Monday night is Rosh Hashanah, AKA Jewish new year, and I’ve decided everybody should get in on it. With Covid-19, climate breakdown, climate breakdown denial, terrorism, racism, sexism, homophobia, endless lockdowns and a government steeped in sociopathy making life a collective nightmare, I invite all non-Jews to put on their party hats and choose hope, joy and honey cake this evening.
Why are we counting down to midnight in early September? It’s not because we’re bad at time. I mean, we did spend 40 years wandering an objectively small desert, but that just makes us bad at wandering. No, celebrating a new year four months shy of January is a calendar thing.
While most of the world goes by the Gregorian calendar, a few sassy countries do their own thing. Israel uses the Jewish (or Hebrew) calendar, which the global Jewish diaspora heeds for Torah (scriptures) readings, festivals and commemorative days. In the most elementary and potentially flawed explanation, because the Jewish calendar is influenced by both the moon and sun, while the Gregorian only by the sun, these Jewish dates fall on different Gregorian dates every year.
Though religion-wise I’m non-practising and am not a Zionist, I still identify with my culture and many Jewish customs still inform my life. You can take the girl out of the synagogue, et cetera. So, like a lapsed Christian with a Christmas tree, I observe some traditions and rituals to bond with family, honour the dead or eat. Sometimes all at once.
One of these rituals is Rosh Hashanah dinner, mostly because of the food. We light candles, sip wine and say prayers, and then it’s customary to indulge in sweet foods for a sweet year; round foods for the cyclical nature of life and the crown of Hashem (God); and sweet round foods for good measure.
Instead of the plaited challah (bread) eaten weekly on Shabbat (the Sabbath), we eat round challahs, some with raisins, and dip them in honey. We also dip apples in honey. Dates and new season fruits are prevalent, especially the triple threat pomegranate for its sweetness, biblical significance and abundance of seeds, representing mitzvahs (good deeds). And no Rosh Hashanah meal is complete without honey cake.
We eat savoury foods too, such as couscous, carrots, brisket and chard, but they’re a bit like culinary beards – mostly there for appearance’s sake. Most have dates or honey in them anyway. Apparently, fish heads are also common (news to me), a take on the translation of the Hebrew Rosh Hashanah to “head of the year”, also symbolising fertility and abundance.
- - - - -
◆ Parts of the exercise ◆
- 1) Do statements (a), (b) and (c) agree with the Rosh Hashanah piece? For each, answer yes or no and quote the words of the piece that decide it. (a) The writer is a practicing Zionist. (b) Apples are dipped in honey at the Rosh Hashanah meal. (c) At Rosh Hashanah the plaited challah replaces the round ones.
- 2) Pick up the Rosh Hashanah piece after its final sentence and keep writing it.

Saved data entries
- - - - -
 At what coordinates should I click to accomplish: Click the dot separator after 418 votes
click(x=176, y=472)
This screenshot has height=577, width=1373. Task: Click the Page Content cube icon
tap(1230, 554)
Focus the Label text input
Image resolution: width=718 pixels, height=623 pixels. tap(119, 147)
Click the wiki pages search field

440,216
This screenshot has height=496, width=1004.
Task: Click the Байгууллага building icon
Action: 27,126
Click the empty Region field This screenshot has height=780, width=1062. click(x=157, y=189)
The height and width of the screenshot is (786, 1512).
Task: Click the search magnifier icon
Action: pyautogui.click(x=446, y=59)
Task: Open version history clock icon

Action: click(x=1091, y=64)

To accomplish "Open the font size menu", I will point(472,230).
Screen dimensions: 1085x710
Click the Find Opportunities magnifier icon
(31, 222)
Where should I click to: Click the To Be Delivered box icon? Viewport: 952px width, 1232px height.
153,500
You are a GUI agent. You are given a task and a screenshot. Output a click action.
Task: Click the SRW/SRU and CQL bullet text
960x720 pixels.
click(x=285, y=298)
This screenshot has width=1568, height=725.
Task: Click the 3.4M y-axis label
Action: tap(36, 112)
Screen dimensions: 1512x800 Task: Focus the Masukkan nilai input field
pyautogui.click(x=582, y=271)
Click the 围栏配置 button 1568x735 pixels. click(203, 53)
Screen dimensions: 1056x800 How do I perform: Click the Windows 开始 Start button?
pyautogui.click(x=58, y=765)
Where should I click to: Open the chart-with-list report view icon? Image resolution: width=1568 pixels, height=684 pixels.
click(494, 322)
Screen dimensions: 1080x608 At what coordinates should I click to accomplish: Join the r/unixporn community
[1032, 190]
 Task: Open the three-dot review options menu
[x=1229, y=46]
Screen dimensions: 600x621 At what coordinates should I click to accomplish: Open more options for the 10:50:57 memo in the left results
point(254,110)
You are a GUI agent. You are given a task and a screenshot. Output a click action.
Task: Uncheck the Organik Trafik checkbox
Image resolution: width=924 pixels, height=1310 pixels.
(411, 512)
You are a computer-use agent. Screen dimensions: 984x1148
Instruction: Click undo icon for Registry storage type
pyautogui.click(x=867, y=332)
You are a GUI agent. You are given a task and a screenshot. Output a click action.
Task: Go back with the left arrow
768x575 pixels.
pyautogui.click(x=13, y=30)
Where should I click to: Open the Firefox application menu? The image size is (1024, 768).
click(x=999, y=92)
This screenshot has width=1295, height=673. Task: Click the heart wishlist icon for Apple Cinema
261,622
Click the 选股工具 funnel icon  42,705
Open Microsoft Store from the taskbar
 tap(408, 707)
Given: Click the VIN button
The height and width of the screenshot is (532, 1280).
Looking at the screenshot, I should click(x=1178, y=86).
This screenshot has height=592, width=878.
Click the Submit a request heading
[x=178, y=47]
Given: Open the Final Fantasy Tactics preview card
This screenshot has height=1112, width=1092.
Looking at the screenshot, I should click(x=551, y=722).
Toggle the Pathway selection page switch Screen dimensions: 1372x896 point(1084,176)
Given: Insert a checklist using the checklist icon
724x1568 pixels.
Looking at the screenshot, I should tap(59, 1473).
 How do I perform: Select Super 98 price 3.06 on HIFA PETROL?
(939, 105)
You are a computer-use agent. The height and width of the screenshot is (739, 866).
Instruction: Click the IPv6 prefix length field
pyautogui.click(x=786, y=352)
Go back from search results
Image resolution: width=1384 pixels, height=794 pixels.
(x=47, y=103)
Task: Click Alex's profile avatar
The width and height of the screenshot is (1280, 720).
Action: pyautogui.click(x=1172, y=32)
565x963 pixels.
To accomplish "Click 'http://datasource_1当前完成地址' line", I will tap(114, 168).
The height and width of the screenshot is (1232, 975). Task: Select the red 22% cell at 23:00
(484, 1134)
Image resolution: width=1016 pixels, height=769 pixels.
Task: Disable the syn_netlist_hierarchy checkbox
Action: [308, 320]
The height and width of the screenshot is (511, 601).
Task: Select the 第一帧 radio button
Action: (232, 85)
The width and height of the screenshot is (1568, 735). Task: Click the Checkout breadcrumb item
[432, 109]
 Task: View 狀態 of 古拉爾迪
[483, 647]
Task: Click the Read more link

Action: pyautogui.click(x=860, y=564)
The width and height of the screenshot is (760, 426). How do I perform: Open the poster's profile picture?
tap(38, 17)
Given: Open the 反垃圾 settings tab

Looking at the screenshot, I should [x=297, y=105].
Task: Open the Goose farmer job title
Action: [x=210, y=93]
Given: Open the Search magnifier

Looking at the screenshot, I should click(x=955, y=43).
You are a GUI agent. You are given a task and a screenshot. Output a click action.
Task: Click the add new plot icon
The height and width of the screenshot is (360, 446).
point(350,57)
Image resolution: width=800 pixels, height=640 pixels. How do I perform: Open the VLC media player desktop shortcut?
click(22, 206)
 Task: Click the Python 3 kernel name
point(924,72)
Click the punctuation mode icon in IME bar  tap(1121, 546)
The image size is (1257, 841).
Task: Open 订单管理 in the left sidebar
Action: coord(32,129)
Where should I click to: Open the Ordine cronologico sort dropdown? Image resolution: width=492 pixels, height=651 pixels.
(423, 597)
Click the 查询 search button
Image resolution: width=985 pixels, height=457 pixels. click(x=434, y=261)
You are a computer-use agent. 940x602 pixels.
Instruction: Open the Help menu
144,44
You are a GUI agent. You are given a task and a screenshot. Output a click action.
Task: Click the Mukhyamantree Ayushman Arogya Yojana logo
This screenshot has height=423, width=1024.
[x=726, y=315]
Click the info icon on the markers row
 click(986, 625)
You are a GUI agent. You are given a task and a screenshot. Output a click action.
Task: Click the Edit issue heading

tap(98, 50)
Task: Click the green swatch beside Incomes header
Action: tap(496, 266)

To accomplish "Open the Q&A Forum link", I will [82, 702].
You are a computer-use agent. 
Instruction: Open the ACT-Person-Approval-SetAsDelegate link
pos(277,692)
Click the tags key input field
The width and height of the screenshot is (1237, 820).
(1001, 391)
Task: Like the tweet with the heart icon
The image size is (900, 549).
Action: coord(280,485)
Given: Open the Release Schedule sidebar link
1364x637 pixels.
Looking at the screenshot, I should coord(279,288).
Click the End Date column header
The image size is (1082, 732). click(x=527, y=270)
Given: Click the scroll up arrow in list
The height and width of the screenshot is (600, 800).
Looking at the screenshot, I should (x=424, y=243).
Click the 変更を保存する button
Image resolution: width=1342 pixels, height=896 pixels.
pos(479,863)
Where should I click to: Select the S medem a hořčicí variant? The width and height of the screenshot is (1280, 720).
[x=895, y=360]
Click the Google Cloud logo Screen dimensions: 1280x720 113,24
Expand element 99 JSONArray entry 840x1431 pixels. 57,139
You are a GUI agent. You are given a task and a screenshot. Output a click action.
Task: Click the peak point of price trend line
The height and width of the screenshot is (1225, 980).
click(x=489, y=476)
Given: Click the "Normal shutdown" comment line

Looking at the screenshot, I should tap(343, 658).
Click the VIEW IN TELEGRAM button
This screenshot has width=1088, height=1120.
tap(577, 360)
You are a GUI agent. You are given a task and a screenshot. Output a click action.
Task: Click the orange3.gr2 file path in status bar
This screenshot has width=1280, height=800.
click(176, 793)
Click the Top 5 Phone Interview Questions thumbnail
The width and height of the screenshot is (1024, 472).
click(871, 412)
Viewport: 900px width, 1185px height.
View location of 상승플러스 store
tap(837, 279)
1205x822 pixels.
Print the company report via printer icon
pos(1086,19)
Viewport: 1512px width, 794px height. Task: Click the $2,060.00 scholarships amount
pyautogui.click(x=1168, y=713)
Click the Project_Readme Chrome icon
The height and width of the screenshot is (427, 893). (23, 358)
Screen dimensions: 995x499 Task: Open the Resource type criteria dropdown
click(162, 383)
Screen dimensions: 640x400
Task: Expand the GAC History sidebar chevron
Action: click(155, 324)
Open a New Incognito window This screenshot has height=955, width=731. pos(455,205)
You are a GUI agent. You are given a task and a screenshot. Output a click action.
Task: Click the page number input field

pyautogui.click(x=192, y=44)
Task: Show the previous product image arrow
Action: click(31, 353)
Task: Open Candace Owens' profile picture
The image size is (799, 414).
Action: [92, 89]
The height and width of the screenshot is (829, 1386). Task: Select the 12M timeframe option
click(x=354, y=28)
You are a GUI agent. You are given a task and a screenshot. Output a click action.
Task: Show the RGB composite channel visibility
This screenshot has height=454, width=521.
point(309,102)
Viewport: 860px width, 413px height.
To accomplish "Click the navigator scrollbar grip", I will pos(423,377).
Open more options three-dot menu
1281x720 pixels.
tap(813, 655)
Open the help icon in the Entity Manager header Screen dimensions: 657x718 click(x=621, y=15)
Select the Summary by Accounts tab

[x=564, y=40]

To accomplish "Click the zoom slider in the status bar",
- - - - -
◆ Activity answers ◆
- 1)
(a) No: "Though religion-wise I’m non-practising and am not a Zionist"
(b) Yes: "We also dip apples in honey."
(c) No: "Instead of the plaited challah (bread) eaten weekly on Shabbat (the Sabbath), we eat round challahs"

- 2)
There are also non-edible Rosh Hashanah rites, most prominently the sounding of the shofar, a ram’s horn used like a bugle that I don’t like because of animal cruelty and horrible sounds. It is used for the ensuing High Holy Days or Days of Awe to call people to prayer, remind them to repent and announce the end of the fast (we’ll get to that later). Blowing the shofar is considered an honour and a mitzvah, and is traditionally done by men because of course it is.
Tashlich (“to cast”) is one of my favourite of all Jewish rituals, symbolising the casting out of sins and referencing several biblical passages. Performed beside a body of water, preferably open and with fish but there’s wriggle room, Tashlich involves saying prayers, shaking clothes and – this bit’s optional – throwing bread into the water to cast away sins. Who doesn’t want to chant, shake and lob food?
You now have the essential ingredients for celebrating Rosh Hashanah and resetting your mind. The food part should be easy, but if at a loss just dip something in honey and say Shanah Tovah (“Have a good year”) to your cat. I’m sure you can find candles and even surer you’ve got wine, and if you’re not within legal lockdown distance of a body of open water, cast your sins into a sink.
You’ll struggle to find a ram’s horn by sunset, but I just discovered you can order them on eBay so you’ll have no excuse for next year. For tonight, just use a recorder or wine bottle or anything you can blow into for sound. And please don’t even think about making resolutions, unless they are to do little and achieve nothing until we’re through the worst of this.
Many extended Jewish families across the world will be apart for Rosh Hashanah, some for the second year in a row. Of course, people are experiencing far greater hardships, Covid-induced or otherwise, but the separation will be tough for some nonetheless. Authorities in Melbourne might want to spot check a certain family from a certain engagement party video, just in case.
If after today you’re still vibing Judaism, the Days of Awe go for another 10 days, ending with Yom Kippur, the Day of Atonement. All you have to do is reflect on your behaviour and not eat for 24 hours and all your sins will be wiped from your record. It’s like intermittent fasting for your soul.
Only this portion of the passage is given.